## Work instructions
Scan the material for "agent". Copy every line it appears in.

## Dataset records
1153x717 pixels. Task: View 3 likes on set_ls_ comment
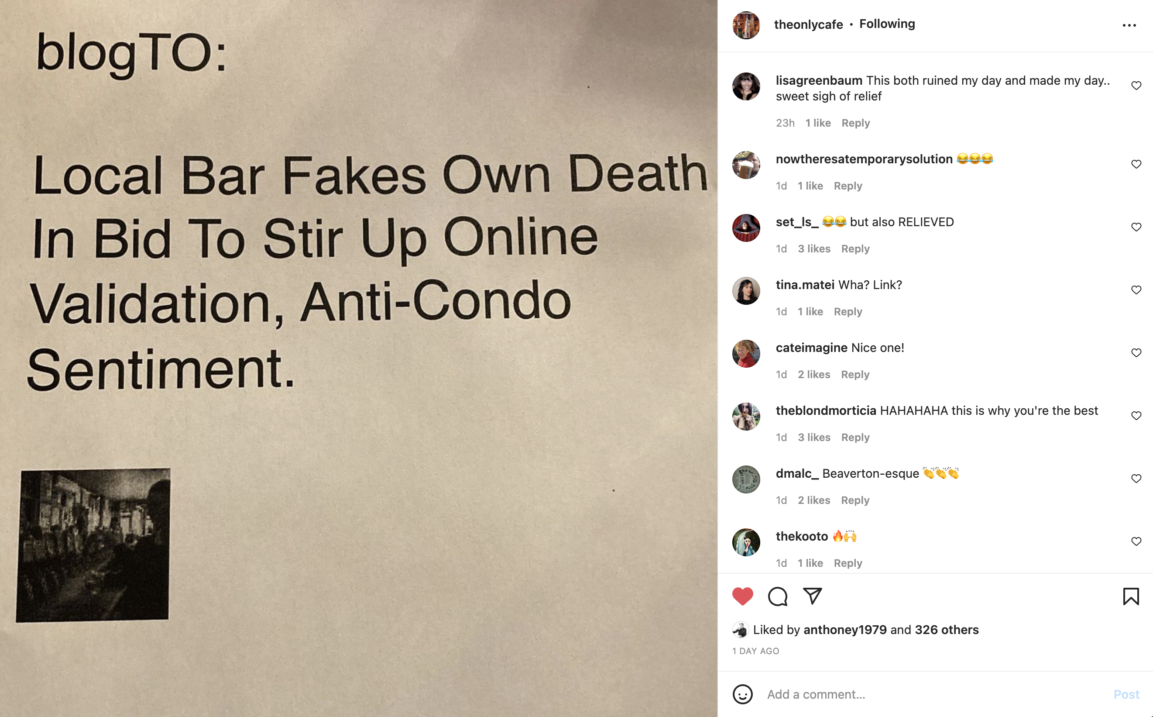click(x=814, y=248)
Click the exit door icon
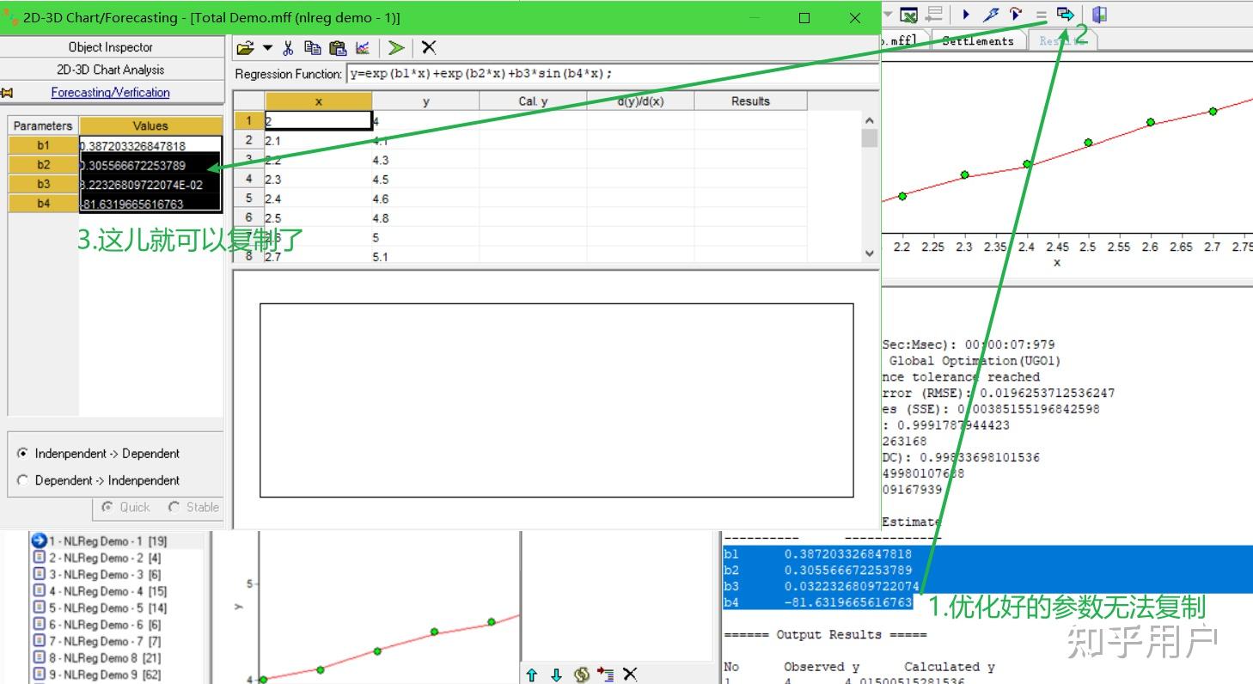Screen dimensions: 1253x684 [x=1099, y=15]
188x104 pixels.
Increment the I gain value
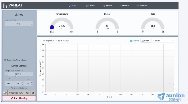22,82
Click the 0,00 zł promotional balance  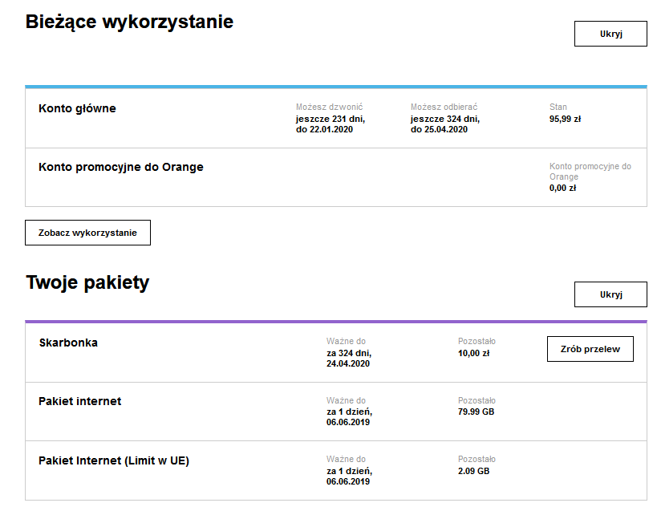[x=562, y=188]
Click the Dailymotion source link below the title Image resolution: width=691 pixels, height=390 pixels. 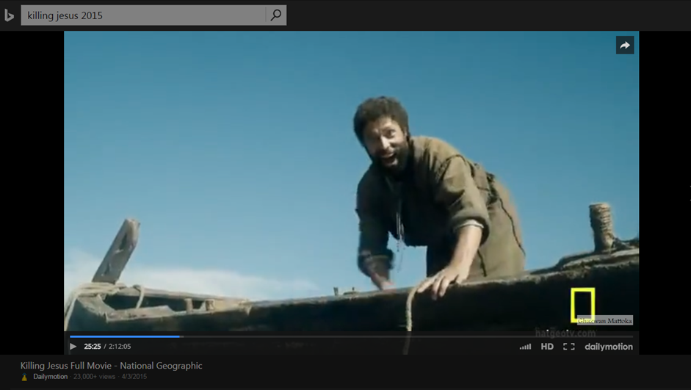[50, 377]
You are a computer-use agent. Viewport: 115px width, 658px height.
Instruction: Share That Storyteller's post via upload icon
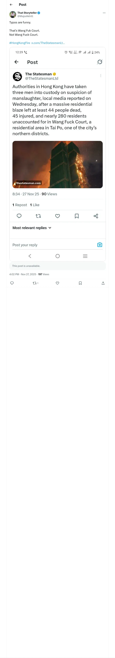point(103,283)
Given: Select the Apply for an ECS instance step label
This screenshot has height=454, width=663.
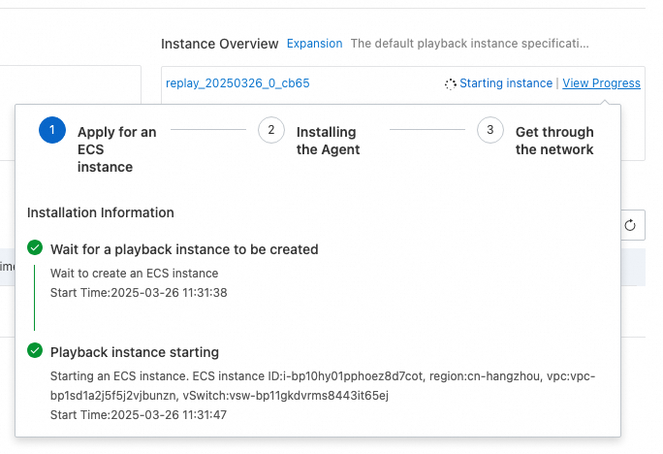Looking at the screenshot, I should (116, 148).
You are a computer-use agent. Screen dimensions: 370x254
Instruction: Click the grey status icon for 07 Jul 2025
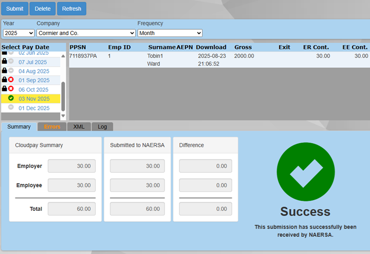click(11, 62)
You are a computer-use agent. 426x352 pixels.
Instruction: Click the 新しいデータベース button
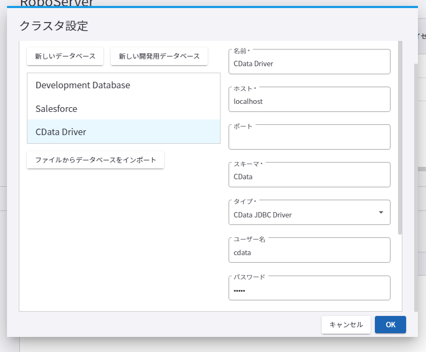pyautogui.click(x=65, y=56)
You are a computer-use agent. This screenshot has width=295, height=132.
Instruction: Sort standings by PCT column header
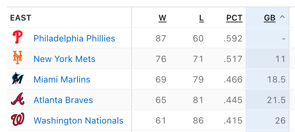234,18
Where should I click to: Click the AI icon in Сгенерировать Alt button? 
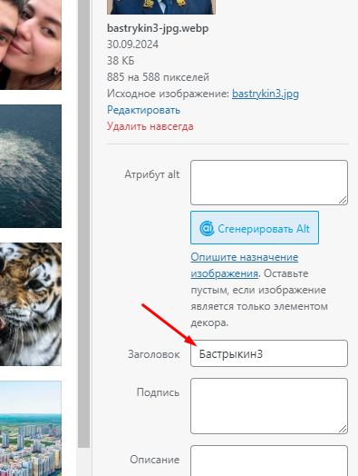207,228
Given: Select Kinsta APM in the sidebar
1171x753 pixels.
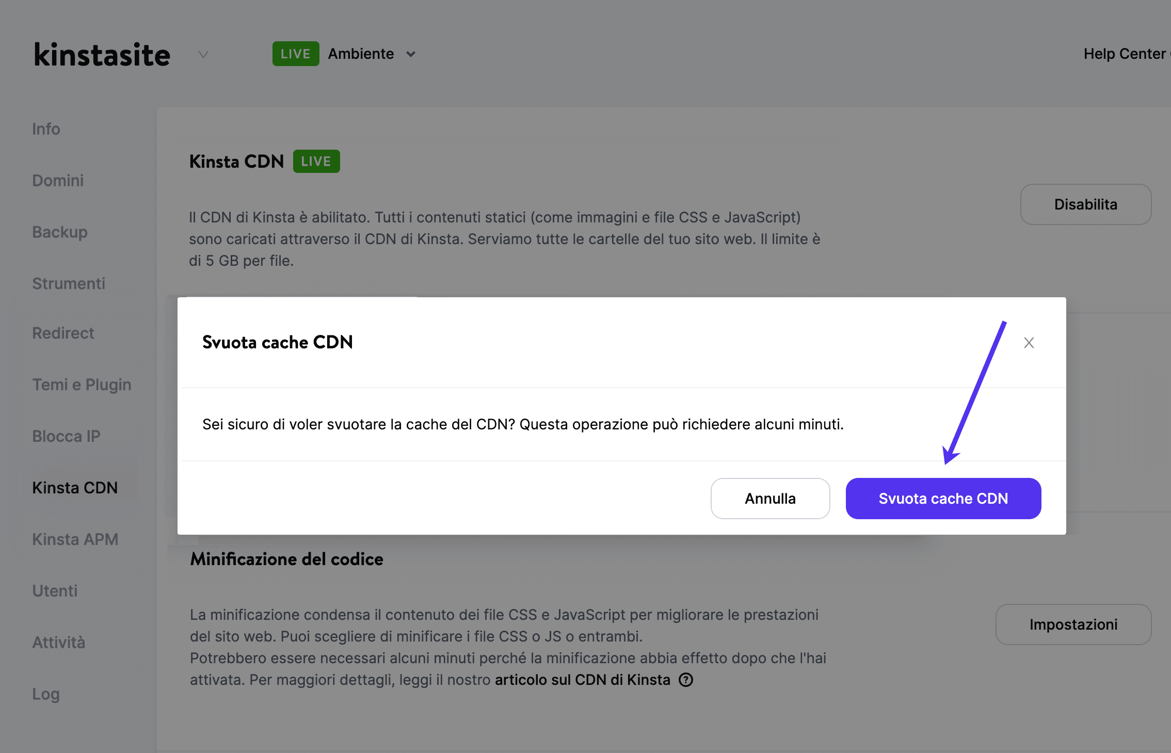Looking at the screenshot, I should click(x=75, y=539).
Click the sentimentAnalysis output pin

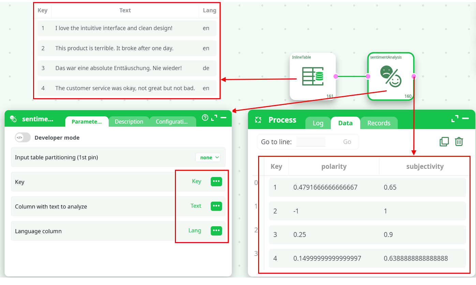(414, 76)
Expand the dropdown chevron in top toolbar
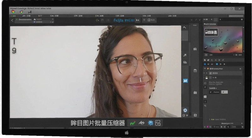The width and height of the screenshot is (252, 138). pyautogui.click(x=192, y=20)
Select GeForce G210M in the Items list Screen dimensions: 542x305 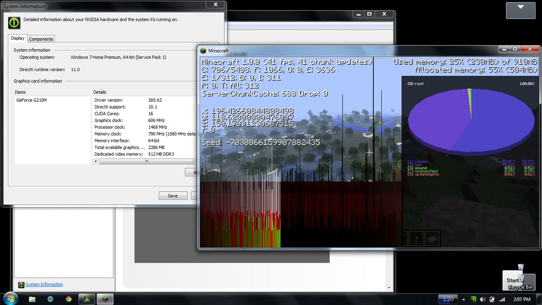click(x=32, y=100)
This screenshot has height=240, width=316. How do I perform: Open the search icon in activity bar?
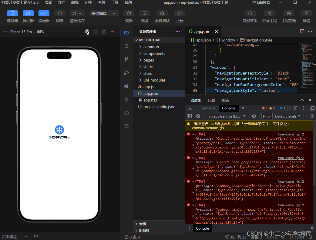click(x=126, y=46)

## Result
You are a computer-use agent. Viewport: 115px width, 658px height.
You are a computer-use agent. Screen dimensions: 370x254
You are a computer-use agent. 426x352 pixels.
You are a computer-use agent. This screenshot has width=295, height=132.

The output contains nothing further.